Dataset rows:
------------------------------------------------

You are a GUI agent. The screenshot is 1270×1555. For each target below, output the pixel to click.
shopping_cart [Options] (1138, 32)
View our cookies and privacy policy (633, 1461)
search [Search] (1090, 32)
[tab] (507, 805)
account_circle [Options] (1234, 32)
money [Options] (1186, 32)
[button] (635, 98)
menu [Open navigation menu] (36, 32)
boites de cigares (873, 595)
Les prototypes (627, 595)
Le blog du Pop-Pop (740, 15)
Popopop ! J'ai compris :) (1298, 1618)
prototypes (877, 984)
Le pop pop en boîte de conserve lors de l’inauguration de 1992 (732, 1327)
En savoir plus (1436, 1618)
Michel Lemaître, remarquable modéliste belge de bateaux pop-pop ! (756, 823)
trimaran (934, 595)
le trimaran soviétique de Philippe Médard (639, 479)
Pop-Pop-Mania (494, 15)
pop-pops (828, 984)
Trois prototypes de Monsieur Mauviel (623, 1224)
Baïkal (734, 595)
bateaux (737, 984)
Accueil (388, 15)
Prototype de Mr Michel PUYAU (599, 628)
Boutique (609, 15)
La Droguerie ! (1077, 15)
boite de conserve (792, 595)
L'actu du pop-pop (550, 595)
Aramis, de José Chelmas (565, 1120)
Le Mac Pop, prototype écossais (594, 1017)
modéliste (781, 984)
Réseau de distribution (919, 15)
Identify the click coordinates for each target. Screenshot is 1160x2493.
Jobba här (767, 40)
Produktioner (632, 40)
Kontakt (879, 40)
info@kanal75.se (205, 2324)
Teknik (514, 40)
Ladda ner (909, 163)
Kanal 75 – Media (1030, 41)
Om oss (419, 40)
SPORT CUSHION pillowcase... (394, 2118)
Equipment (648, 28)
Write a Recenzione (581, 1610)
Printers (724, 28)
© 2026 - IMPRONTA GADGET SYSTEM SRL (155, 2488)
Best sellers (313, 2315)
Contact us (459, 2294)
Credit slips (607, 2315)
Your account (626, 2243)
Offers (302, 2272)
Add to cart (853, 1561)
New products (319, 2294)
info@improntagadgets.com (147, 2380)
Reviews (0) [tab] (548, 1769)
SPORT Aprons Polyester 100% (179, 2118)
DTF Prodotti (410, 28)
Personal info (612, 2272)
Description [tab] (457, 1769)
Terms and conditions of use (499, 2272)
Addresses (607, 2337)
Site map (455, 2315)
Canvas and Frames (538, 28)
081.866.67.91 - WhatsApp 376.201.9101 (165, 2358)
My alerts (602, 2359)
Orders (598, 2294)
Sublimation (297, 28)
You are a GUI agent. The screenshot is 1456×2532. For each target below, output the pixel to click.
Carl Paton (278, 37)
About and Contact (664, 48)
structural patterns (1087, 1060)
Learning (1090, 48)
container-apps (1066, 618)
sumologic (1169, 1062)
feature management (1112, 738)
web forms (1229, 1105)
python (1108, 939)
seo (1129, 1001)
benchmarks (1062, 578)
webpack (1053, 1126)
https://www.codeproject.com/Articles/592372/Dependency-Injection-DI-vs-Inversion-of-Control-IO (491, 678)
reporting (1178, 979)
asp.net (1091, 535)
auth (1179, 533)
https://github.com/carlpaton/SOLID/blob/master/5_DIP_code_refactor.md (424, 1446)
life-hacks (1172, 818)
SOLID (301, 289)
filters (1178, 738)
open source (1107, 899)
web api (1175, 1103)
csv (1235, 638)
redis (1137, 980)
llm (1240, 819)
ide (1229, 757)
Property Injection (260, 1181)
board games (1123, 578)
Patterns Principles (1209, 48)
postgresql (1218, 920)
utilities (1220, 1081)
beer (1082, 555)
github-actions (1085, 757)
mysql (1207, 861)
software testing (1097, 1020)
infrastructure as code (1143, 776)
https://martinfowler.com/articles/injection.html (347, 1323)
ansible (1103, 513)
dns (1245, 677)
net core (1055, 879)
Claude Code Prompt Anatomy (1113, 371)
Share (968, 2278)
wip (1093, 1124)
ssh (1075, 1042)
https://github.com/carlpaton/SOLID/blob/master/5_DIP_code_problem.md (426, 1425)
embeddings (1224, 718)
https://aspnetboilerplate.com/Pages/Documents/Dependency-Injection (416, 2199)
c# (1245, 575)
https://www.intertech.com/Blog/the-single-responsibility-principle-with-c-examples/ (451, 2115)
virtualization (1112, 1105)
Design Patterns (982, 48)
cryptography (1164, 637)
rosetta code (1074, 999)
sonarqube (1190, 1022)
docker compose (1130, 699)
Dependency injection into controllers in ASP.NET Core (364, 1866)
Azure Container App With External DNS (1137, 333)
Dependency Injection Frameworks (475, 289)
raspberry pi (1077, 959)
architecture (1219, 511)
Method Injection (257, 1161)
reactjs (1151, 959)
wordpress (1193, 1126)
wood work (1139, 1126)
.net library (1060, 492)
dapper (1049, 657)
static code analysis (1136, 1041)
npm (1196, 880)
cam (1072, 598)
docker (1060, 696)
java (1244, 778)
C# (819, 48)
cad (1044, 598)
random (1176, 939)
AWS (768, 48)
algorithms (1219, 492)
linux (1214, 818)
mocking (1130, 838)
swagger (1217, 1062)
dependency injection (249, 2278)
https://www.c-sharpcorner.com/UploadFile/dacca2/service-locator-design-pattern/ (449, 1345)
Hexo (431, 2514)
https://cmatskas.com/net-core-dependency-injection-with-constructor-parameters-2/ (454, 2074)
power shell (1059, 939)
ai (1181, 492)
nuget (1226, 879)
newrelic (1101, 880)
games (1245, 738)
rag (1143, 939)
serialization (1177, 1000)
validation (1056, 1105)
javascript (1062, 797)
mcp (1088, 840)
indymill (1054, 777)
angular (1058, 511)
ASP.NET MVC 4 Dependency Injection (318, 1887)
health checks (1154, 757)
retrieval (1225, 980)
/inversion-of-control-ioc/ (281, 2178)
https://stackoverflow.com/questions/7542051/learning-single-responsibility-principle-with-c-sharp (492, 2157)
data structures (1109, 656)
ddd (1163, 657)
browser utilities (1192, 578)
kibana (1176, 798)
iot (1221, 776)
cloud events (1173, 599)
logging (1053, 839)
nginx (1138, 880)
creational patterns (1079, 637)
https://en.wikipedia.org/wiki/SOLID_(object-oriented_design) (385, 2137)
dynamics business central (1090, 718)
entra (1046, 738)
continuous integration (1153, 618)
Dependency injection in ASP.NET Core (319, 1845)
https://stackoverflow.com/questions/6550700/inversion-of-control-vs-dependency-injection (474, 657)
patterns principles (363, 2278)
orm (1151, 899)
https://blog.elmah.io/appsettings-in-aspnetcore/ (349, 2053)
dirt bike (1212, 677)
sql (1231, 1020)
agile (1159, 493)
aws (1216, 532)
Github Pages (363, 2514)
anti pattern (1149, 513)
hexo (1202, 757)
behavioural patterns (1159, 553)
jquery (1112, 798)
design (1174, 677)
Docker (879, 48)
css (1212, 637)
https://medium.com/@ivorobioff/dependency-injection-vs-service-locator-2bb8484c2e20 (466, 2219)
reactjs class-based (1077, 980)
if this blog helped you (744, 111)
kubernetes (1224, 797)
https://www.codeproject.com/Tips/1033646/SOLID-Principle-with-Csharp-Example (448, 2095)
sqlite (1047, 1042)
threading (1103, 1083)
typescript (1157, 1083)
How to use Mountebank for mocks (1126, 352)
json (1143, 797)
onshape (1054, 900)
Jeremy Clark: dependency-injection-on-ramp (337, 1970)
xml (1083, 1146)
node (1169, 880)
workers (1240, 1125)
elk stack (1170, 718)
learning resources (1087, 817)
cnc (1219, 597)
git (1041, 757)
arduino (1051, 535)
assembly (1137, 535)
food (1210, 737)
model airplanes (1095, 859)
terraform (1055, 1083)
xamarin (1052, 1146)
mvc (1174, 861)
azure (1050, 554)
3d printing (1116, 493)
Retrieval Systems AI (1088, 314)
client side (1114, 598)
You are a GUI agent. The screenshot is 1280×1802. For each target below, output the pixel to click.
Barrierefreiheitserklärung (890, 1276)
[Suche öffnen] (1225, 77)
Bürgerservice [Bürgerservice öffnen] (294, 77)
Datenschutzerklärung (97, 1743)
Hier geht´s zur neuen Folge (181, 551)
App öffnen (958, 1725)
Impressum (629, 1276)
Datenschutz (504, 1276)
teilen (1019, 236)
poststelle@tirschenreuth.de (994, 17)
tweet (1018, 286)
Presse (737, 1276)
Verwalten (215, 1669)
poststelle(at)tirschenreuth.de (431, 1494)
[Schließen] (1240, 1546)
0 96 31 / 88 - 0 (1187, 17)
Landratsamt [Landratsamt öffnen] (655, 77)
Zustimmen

------------------------------------------------

▶ **INSTRUCTION**
Reproduce verbatim the lines from the one containing "Printers (724, 28)" through the one containing "Canvas and Frames (538, 28)", including both of those lines.

▶ **WRITTEN RESPONSE**
Printers (724, 28)
© 2026 - IMPRONTA GADGET SYSTEM SRL (155, 2488)
Best sellers (313, 2315)
Contact us (459, 2294)
Credit slips (607, 2315)
Your account (626, 2243)
Offers (302, 2272)
Add to cart (853, 1561)
New products (319, 2294)
info@improntagadgets.com (147, 2380)
Reviews (0) [tab] (548, 1769)
SPORT Aprons Polyester 100% (179, 2118)
DTF Prodotti (410, 28)
Personal info (612, 2272)
Description [tab] (457, 1769)
Terms and conditions of use (499, 2272)
Addresses (607, 2337)
Site map (455, 2315)
Canvas and Frames (538, 28)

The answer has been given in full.